> [TEXTO PARA LEER]
· · · · · · ·

# MEDIO FÍSICO > Embalses > Ebro >  Saltos de Bonabé y Airoto

## xafbcn

Perdón por el crosspoting (también he puesto este mensaje en el foto de Catalunya), pero no se cómo borrar el otro, ya que correspondería más a este.

Haciendo un poco de búsqueda por hemerotecas me topé con dos centrales que por lo que yo se y deduzco jamás vieron la luz. Debían llevar el nombre de Airoto y Bonabé, e iban ubicadas en la Vall d'Aneu.

Por casualidad alguien sabe algo de estos dos proyectos, ya que la información es escasísima. ??

Gracias!
Xavi

----------


## perdiguera

Lo único que yo conozco de esos nombres que has mencionado es que Bonabé es una zona que está junto al Noguera Pallaresa antes de Alós de Ísil al que se une con una pista forestal de cuya pavimentación dirigí las obras hace años.

· · · · · · ·

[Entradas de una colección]

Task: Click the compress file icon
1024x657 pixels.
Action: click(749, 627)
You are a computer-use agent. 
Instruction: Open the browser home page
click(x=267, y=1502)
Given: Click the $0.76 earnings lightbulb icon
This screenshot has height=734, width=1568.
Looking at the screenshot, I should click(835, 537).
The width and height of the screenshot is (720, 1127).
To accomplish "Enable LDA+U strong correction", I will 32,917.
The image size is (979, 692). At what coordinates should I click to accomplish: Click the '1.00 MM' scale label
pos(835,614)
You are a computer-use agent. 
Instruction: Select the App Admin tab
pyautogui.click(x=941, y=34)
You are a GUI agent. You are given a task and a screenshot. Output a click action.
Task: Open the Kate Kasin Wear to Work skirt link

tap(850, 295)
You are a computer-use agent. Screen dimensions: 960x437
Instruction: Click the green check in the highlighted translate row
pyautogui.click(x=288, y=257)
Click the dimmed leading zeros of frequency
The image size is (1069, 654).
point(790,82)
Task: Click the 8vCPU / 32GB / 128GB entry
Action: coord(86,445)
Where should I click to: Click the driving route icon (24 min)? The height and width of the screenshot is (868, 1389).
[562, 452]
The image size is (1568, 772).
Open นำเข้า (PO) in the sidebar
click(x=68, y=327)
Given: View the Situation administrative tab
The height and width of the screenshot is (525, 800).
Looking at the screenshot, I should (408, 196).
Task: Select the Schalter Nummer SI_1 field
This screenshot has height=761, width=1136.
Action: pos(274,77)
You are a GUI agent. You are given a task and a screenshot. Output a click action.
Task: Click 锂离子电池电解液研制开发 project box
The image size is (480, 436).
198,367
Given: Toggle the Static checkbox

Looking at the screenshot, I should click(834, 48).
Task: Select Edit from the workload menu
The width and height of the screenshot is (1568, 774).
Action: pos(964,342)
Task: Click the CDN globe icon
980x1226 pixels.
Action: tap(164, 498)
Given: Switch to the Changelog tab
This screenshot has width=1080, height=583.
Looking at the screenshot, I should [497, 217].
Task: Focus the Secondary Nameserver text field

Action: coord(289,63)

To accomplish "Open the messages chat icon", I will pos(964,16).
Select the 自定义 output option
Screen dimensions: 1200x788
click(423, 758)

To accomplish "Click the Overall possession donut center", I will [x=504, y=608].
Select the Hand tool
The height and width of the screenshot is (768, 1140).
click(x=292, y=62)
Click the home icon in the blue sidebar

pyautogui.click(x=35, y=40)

· · · · · · ·

> [TAREA PLANTEADA A]
Según el hilo sobre los saltos de Bonabé y Airoto, ¿en qué valle iban a ubicarse las dos centrales?
> [TAREA PLANTEADA B]
Cita del hilo sobre los saltos de Bonabé y Airoto el fragmento que comienza con las palabras "## perdiguera" y acaba con "obras hace años.".
> [TAREA PLANTEADA C]
Prolonga el hilo sobre los saltos de Bonabé y Airoto a partir del punto en que termina.

> [RESPUESTA ESCRITA A]
En la Vall d'Aneu.

> [RESPUESTA ESCRITA B]
## perdiguera

Lo único que yo conozco de esos nombres que has mencionado es que Bonabé es una zona que está junto al Noguera Pallaresa antes de Alós de Ísil al que se une con una pista forestal de cuya pavimentación dirigí las obras hace años.

> [RESPUESTA ESCRITA C]
Hoy en día es una estación de esquí nórdico y por ahí se accede al puerto de Salau al que hoy desde Tremp sale una excursión para confraternizar con los franceses del otro lado.
Sé que hace años de construyó una especie de teleférico para bajar los troncos aserrados desde la montaña al río Noguera y bajarlos por el río flotando hasta la aserradora de Alós de Ísil, que hoy en día es un museo.
Del otro nombre que mencionas nunca oí nada.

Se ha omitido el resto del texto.